A verbatim transcript of the lines below, starting at the first and ending with the one that holds "Select the All", is what should be produced.

THE INPUT

◆ ◆ ◆ ◆ ◆

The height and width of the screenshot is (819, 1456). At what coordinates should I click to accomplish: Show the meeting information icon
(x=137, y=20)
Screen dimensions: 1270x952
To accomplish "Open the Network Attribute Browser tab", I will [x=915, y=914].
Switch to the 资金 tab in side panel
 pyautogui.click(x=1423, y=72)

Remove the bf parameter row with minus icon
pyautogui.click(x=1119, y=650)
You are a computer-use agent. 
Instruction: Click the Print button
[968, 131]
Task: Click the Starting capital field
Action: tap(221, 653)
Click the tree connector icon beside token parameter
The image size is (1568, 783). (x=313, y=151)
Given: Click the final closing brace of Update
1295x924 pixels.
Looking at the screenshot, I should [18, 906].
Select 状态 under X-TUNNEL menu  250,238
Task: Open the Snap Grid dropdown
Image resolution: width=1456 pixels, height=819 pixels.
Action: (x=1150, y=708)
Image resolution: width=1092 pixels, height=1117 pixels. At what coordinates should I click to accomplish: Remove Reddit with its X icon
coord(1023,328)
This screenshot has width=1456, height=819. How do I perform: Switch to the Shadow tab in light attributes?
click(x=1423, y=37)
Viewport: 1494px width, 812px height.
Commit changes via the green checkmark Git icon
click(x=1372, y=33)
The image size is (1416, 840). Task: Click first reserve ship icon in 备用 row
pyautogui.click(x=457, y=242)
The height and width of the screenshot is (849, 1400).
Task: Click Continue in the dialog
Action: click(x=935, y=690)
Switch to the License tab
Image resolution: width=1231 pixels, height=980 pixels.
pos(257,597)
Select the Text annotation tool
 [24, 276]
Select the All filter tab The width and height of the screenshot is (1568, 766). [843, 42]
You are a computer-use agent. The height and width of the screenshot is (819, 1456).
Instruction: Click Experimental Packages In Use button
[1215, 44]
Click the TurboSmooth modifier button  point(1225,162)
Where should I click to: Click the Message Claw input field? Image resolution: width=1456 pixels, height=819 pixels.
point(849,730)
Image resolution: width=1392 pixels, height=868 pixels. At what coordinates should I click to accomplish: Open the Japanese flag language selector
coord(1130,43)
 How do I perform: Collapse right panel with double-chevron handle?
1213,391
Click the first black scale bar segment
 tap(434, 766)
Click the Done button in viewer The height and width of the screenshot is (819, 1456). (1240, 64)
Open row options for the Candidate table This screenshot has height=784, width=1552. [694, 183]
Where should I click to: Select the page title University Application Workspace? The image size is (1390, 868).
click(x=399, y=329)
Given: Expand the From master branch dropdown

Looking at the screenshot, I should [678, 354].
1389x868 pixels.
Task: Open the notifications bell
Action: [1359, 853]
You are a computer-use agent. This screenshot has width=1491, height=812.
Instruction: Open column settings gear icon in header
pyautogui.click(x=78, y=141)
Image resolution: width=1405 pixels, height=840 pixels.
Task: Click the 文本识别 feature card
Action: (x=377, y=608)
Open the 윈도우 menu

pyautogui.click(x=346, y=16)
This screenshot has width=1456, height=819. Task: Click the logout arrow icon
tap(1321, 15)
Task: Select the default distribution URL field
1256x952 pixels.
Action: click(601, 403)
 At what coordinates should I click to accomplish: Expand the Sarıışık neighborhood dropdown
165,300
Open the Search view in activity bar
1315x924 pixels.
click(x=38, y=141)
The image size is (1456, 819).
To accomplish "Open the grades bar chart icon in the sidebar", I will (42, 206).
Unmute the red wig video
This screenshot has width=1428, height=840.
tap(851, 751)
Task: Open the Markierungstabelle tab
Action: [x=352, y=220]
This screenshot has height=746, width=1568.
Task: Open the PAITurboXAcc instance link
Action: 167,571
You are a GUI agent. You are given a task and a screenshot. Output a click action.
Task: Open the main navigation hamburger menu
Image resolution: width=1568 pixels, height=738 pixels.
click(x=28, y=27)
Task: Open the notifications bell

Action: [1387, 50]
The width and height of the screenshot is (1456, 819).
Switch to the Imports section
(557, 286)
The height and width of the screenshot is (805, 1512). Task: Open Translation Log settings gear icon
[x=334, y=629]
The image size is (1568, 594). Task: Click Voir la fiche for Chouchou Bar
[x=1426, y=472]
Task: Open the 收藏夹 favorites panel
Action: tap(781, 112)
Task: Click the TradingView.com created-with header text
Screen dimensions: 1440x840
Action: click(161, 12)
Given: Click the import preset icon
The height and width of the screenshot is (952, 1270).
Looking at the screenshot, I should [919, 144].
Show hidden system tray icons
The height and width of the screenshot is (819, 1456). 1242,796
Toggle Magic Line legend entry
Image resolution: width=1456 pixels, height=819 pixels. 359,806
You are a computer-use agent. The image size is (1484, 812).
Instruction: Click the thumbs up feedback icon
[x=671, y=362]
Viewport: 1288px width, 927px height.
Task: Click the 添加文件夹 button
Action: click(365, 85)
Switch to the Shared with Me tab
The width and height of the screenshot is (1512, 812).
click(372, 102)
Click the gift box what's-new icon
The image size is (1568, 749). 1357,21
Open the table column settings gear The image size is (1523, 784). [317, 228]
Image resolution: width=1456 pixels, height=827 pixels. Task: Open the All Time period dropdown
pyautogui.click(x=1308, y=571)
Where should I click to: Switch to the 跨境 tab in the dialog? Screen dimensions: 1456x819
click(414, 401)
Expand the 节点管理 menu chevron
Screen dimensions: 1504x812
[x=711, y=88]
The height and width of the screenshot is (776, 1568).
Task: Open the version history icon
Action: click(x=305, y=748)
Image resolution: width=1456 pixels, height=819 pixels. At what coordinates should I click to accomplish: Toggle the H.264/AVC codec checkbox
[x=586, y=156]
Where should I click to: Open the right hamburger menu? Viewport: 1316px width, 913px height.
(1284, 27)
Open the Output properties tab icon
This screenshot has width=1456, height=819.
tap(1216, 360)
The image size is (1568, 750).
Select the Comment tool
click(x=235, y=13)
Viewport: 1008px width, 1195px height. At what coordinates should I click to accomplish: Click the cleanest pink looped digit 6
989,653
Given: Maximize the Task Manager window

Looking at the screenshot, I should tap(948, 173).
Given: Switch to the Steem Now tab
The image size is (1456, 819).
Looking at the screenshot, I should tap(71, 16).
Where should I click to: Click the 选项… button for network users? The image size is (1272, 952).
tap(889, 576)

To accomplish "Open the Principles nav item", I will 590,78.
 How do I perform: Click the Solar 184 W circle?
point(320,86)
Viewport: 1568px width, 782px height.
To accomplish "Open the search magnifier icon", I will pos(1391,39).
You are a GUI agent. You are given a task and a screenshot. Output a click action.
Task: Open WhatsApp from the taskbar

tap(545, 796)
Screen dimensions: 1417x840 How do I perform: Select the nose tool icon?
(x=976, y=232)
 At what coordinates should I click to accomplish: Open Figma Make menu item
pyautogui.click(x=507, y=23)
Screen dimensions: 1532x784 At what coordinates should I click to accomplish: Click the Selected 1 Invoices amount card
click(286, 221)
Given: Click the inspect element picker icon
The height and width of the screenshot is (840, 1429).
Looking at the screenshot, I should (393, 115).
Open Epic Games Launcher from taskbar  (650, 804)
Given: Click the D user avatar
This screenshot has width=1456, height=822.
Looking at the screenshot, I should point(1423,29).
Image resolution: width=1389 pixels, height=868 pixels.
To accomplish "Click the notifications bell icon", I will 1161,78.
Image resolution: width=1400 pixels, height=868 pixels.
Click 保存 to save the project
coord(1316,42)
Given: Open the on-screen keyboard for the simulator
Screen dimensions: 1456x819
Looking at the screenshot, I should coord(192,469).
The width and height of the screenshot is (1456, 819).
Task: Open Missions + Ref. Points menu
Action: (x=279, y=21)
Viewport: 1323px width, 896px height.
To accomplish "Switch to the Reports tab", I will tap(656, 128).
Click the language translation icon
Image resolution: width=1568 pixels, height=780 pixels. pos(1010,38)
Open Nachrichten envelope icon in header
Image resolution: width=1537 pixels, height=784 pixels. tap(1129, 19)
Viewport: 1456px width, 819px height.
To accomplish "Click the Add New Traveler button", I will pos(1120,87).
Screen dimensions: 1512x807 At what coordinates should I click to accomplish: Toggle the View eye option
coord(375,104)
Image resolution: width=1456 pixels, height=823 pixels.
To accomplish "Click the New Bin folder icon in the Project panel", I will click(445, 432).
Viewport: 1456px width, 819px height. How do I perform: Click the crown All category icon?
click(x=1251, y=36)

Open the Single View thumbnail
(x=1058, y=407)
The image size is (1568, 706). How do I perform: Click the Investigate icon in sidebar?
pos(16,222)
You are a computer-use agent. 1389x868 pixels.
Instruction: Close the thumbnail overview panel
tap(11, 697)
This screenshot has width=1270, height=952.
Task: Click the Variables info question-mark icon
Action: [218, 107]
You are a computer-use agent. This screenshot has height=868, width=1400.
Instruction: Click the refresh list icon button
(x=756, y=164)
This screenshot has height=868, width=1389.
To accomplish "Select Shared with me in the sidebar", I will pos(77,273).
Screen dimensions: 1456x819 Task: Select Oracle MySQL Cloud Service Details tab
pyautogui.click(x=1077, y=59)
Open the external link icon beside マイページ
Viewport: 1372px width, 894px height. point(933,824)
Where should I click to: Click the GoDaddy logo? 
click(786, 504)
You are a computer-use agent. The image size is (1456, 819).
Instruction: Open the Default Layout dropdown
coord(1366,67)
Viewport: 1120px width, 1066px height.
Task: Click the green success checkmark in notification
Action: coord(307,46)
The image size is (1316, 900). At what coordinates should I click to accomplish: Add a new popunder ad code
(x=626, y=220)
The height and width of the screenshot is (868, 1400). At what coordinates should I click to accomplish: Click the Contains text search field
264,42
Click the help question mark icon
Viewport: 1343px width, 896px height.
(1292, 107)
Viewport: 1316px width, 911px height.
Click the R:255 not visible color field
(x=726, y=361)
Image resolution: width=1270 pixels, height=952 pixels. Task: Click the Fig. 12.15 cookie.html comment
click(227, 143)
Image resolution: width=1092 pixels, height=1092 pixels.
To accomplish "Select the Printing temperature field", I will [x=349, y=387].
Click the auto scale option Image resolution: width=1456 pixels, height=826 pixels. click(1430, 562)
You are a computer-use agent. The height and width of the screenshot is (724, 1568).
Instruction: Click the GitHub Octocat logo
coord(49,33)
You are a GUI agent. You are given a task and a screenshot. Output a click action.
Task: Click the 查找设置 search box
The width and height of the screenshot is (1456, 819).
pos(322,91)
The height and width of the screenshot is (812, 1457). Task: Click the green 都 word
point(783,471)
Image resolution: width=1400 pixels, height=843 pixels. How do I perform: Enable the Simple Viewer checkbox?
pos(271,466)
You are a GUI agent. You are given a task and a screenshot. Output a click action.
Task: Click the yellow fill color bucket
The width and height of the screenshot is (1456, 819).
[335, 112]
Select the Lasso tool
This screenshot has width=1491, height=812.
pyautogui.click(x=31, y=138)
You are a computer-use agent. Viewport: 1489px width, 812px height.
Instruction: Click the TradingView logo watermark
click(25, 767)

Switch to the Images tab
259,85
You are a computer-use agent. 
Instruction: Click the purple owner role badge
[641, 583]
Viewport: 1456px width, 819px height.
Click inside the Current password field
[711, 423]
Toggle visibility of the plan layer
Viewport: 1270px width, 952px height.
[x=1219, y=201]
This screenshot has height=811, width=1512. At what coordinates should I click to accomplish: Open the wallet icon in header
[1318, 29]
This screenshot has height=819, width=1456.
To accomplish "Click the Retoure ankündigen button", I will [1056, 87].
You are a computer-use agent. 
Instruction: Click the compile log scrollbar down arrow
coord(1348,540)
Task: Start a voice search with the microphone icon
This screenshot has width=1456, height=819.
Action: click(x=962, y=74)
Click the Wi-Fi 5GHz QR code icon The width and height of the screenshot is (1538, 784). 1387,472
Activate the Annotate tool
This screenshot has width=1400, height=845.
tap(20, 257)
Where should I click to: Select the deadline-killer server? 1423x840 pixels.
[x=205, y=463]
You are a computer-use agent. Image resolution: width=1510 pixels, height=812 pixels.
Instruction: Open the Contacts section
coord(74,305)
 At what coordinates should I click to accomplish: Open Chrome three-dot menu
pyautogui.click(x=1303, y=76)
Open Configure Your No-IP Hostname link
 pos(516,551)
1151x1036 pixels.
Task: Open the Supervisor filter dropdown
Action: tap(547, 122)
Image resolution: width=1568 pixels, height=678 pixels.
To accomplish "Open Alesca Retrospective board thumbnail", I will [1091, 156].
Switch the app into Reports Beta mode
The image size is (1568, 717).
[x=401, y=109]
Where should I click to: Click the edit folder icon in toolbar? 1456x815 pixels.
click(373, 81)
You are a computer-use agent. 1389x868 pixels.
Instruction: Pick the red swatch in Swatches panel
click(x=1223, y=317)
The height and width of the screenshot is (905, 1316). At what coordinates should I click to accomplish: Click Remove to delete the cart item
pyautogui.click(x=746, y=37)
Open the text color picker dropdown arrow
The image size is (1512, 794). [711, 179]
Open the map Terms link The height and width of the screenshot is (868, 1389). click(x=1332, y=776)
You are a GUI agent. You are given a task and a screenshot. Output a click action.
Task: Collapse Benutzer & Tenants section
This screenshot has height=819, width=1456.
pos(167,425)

◆ ◆ ◆ ◆ ◆

OUTPUT OF THE EXERCISE
The height and width of the screenshot is (819, 1456). At what coordinates should I click to accomplish: Show the meeting information icon
(x=137, y=20)
Screen dimensions: 1270x952
To accomplish "Open the Network Attribute Browser tab", I will [x=915, y=914].
Switch to the 资金 tab in side panel
 pyautogui.click(x=1423, y=72)

Remove the bf parameter row with minus icon
pyautogui.click(x=1119, y=650)
You are a computer-use agent. 
Instruction: Click the Print button
[968, 131]
Task: Click the Starting capital field
Action: tap(221, 653)
Click the tree connector icon beside token parameter
The image size is (1568, 783). (x=313, y=151)
Given: Click the final closing brace of Update
1295x924 pixels.
Looking at the screenshot, I should [18, 906].
Select 状态 under X-TUNNEL menu  250,238
Task: Open the Snap Grid dropdown
Image resolution: width=1456 pixels, height=819 pixels.
Action: (x=1150, y=708)
Image resolution: width=1092 pixels, height=1117 pixels. At what coordinates should I click to accomplish: Remove Reddit with its X icon
coord(1023,328)
This screenshot has width=1456, height=819. How do I perform: Switch to the Shadow tab in light attributes?
click(x=1423, y=37)
Viewport: 1494px width, 812px height.
Commit changes via the green checkmark Git icon
click(x=1372, y=33)
The image size is (1416, 840). Task: Click first reserve ship icon in 备用 row
pyautogui.click(x=457, y=242)
The height and width of the screenshot is (849, 1400).
Task: Click Continue in the dialog
Action: click(x=935, y=690)
Switch to the License tab
Image resolution: width=1231 pixels, height=980 pixels.
pos(257,597)
Select the Text annotation tool
 [24, 276]
Select the All filter tab The width and height of the screenshot is (1568, 766). [843, 42]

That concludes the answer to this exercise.